G.P.50 A nationwide survey of autophagic vacuolar myopathies characterized by autophagic vacuoles with sarcolemmal features (AVSF) in Japan

Abstract

Danon disease (DD), X-linked myopathy with excessive autophagy (XMEA), and related autophagic vacuolar myopathies (AVMs) are pathologically characterized by autophagic vacuoles with sarcolemmal features (AVSF). AVSF delineates a group of at least five clinically different myopathies, including DD and XMEA. However, the clinical features and the prevalences of these AVMs have not been well established. We sent questionnaires on these AVMs to 2617 hospitals in Japan that have departments of neurology, cardiology, or pediatrics.
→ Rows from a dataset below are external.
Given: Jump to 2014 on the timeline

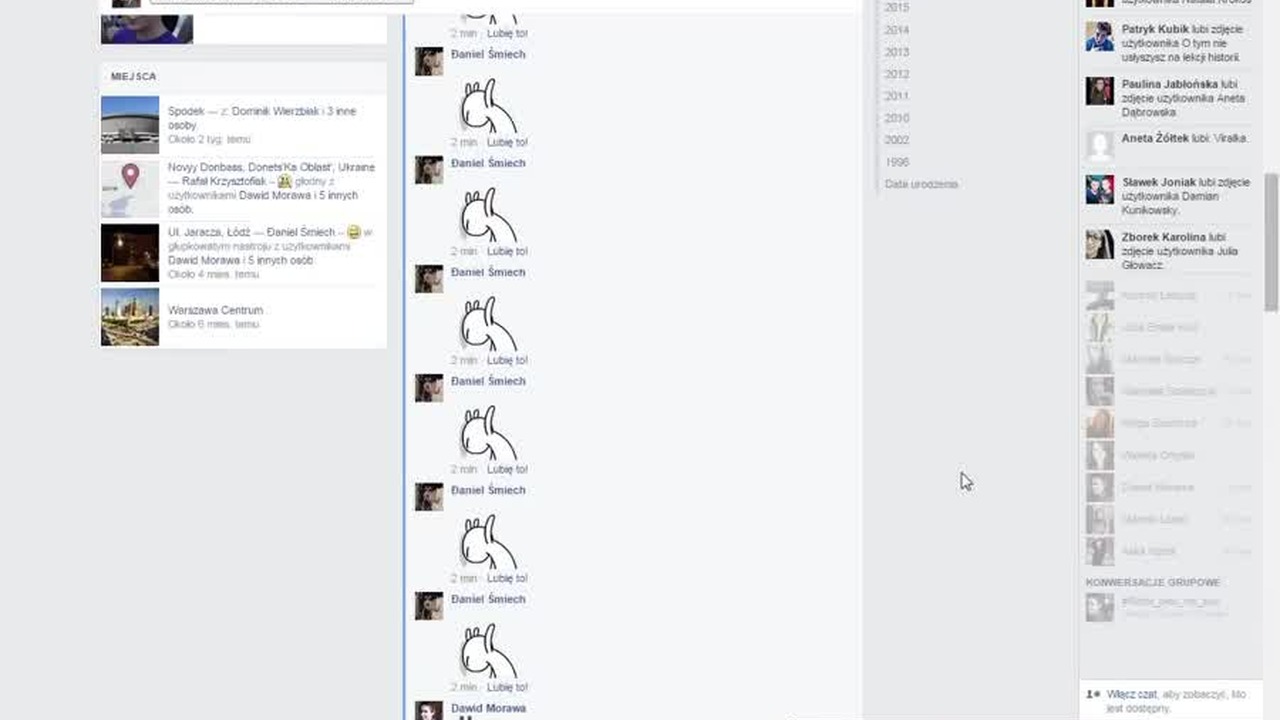Looking at the screenshot, I should click(x=896, y=30).
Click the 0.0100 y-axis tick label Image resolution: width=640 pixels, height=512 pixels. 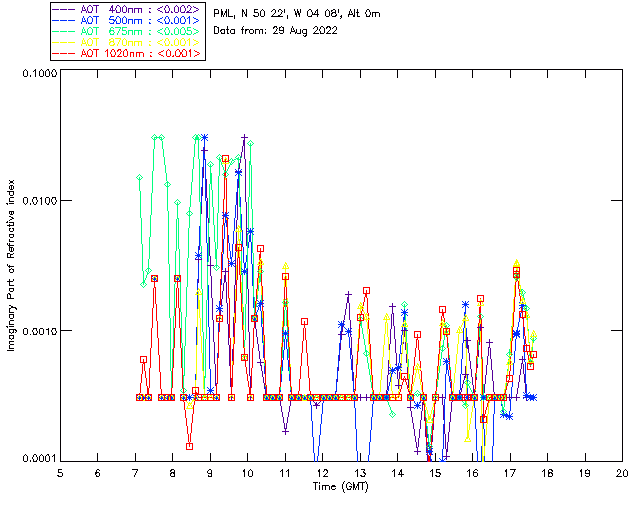[x=37, y=202]
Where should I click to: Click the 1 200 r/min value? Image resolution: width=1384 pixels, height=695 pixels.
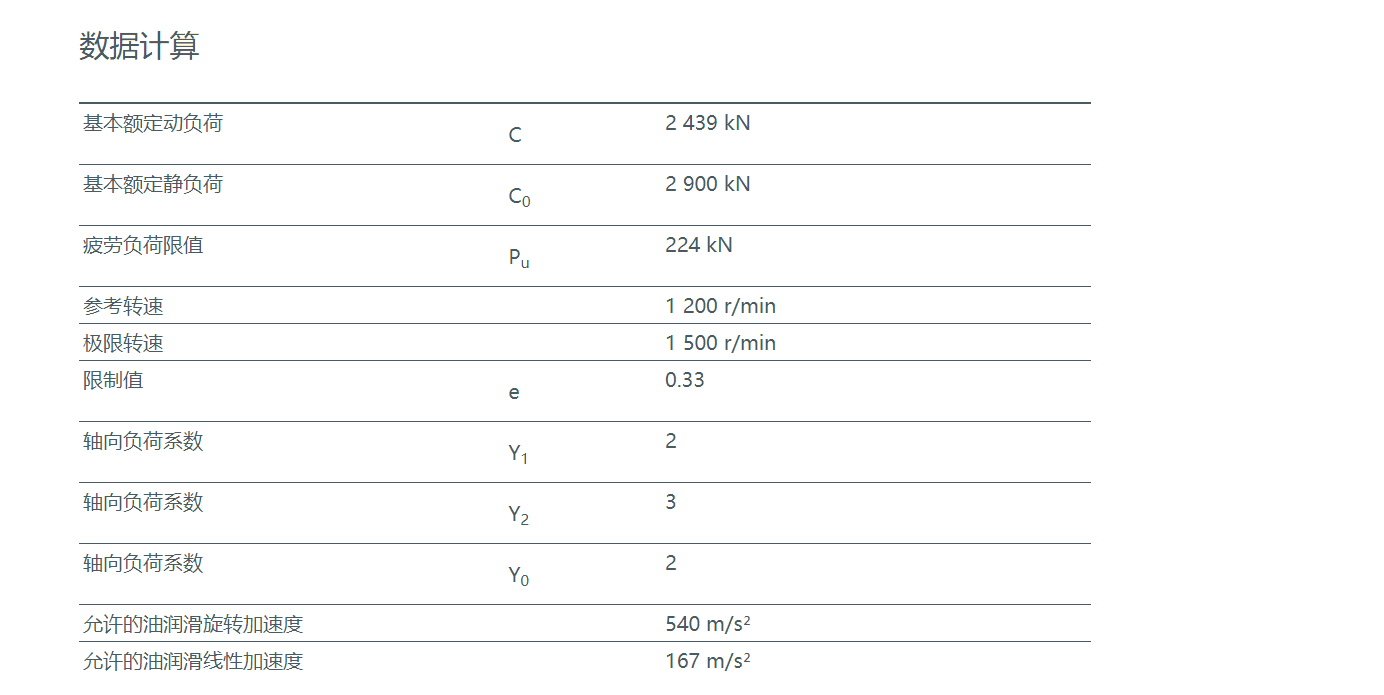(x=720, y=306)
We reviewed clinical histories and muscle specimens provided by hospitals with AVM patients. In addition, we performed genetic analyses of the LAMP-2 and VMA21 genes. We identified 27 DD patients from 12 families, 3 XMEA patients from 1 family, 7 X-linked congenital AVM patients from 1 family, 2 infantile AVM patients, and 1 patient with adult-onset AVM with multiorgan involvement. All DD patients had LAMP-2 gene mutations. Lethal cardiomyopathy was evident in all DD patients. Hypertrophic cardiomyopathy (HCM) was documented in most men, while dilated cardiomyopathy was more common among women. All XMEA patients had VMA21 gene mutations. XMEA, infantile AVM, and congenital AVM patients had no cardiomyopathy. HCM developed in the adult with AVM. Pathologically, AVSF in all AVMs expressed virtually all sarcolemmal proteins on their vacuolar membranes. Multilayering of the basal lamina along vacuolar membranes was present in XMEA, infantile AVM, congenital AVM, and adult AVM. In addition, the locus for infantile AVM and congenital AVM was suggested to be the same region as that in XMEA. These AVMs are very rare muscular disorders and may be primarily caused by lysosomal dysfunctions in consideration of both genetically diagnosable DD and XMEA. Because infantile AVM and congenital AVM are pathologically and genetically similar to XMEA, these three diseases might be allelic.